As revolution — carried on the wings of poetry and social media — dawns across the Middle East, all eyes are on the fabled region, including, auspiciously, those of the Aspen Writers’ Foundation (AWF). Celebrating “the magical literature of the modern Middle East” next month during the 35th annual Aspen Summer Words Literary Festival, the AWF and its boundary-defying festival are once again at the leading edge of literature today. The 2011 festival, with the official theme, “Papyrus,” will feature some of the most important Middle Eastern spellbinders of our time — Khaled Hosseini, Mona Eltahawy, Firoozeh Dumas, Assaf Gavron, and Reza Aslan among them — weaving stories of their homelands and illuminating timeless themes in ways that shed new light on old worlds. Aspen Summer Words will be held June 19 through 24 at the Doerr-Hosier Center, the Aspen Summer Words’ headquarters on the Aspen Meadows campus. Festival passes, starting at $150, are available now from Aspen Show Tickets at www.aspenshowtix.com and 970.920.5770.
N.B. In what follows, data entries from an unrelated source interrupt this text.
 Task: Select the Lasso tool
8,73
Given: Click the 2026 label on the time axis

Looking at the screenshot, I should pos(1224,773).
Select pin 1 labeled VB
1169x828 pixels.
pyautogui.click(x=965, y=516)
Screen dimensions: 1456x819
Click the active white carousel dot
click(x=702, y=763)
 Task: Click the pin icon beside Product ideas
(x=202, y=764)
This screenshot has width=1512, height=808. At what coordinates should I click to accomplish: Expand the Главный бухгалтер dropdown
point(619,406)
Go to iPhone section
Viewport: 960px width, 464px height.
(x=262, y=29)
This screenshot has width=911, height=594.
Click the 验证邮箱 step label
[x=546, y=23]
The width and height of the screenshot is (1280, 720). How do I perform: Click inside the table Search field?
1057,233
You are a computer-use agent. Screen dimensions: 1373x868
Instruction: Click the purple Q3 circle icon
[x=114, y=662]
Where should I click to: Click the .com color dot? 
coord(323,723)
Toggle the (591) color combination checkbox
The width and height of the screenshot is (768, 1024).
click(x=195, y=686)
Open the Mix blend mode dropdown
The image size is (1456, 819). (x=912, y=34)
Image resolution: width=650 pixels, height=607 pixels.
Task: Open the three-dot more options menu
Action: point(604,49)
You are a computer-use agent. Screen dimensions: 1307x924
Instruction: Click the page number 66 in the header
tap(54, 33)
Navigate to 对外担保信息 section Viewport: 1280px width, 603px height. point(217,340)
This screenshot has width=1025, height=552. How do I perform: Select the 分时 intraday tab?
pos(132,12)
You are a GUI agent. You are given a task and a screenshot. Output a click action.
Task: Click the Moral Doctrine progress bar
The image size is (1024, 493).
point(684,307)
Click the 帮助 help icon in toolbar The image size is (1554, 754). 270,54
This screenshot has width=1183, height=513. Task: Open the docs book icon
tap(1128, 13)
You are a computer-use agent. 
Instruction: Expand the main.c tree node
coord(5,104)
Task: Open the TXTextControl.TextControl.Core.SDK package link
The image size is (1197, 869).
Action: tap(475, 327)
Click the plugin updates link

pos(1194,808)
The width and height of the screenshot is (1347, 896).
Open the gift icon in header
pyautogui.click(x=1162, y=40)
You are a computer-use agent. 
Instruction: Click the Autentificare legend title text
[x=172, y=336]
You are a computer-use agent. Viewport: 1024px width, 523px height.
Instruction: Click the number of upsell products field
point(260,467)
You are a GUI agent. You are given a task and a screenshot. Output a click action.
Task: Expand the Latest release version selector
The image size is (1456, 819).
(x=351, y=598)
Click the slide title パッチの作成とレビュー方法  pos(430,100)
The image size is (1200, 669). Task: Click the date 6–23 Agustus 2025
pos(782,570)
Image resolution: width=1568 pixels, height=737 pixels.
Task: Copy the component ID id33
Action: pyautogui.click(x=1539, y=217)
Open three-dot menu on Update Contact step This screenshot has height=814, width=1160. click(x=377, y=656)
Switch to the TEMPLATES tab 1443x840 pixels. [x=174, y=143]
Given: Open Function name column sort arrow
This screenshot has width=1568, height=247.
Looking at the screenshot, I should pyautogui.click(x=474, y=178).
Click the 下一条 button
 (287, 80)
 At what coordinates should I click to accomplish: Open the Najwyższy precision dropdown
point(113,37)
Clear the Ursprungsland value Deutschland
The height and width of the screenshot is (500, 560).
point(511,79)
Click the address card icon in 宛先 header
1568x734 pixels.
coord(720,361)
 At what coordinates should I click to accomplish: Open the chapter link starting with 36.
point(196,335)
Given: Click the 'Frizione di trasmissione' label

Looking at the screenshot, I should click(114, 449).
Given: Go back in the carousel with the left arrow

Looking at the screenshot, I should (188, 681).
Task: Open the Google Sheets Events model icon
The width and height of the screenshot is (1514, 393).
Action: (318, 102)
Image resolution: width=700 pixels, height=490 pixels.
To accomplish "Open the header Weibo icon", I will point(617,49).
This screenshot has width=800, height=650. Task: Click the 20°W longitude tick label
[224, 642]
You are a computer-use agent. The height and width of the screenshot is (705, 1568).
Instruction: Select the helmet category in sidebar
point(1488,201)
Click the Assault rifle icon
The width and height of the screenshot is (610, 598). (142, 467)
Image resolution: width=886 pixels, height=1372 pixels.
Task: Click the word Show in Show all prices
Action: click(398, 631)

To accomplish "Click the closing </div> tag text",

“We look forward to sharing these magnificent storytellers whose trail of words extends across the Middle East, from Pakistan to Israel to Egypt to the U.S.,” said Lisa Consiglio, executive director of the Aspen Writers’ Foundation. “I can guarantee that this will be an eye-opening, insider view of a long-misunderstood part of the world.”
Firoozeh Dumas, a festival advisor and featured author of Papyrus, adds: “Festivalgoers will come out of this experience with an expansive outlook, and, perhaps, a craving for hummus.”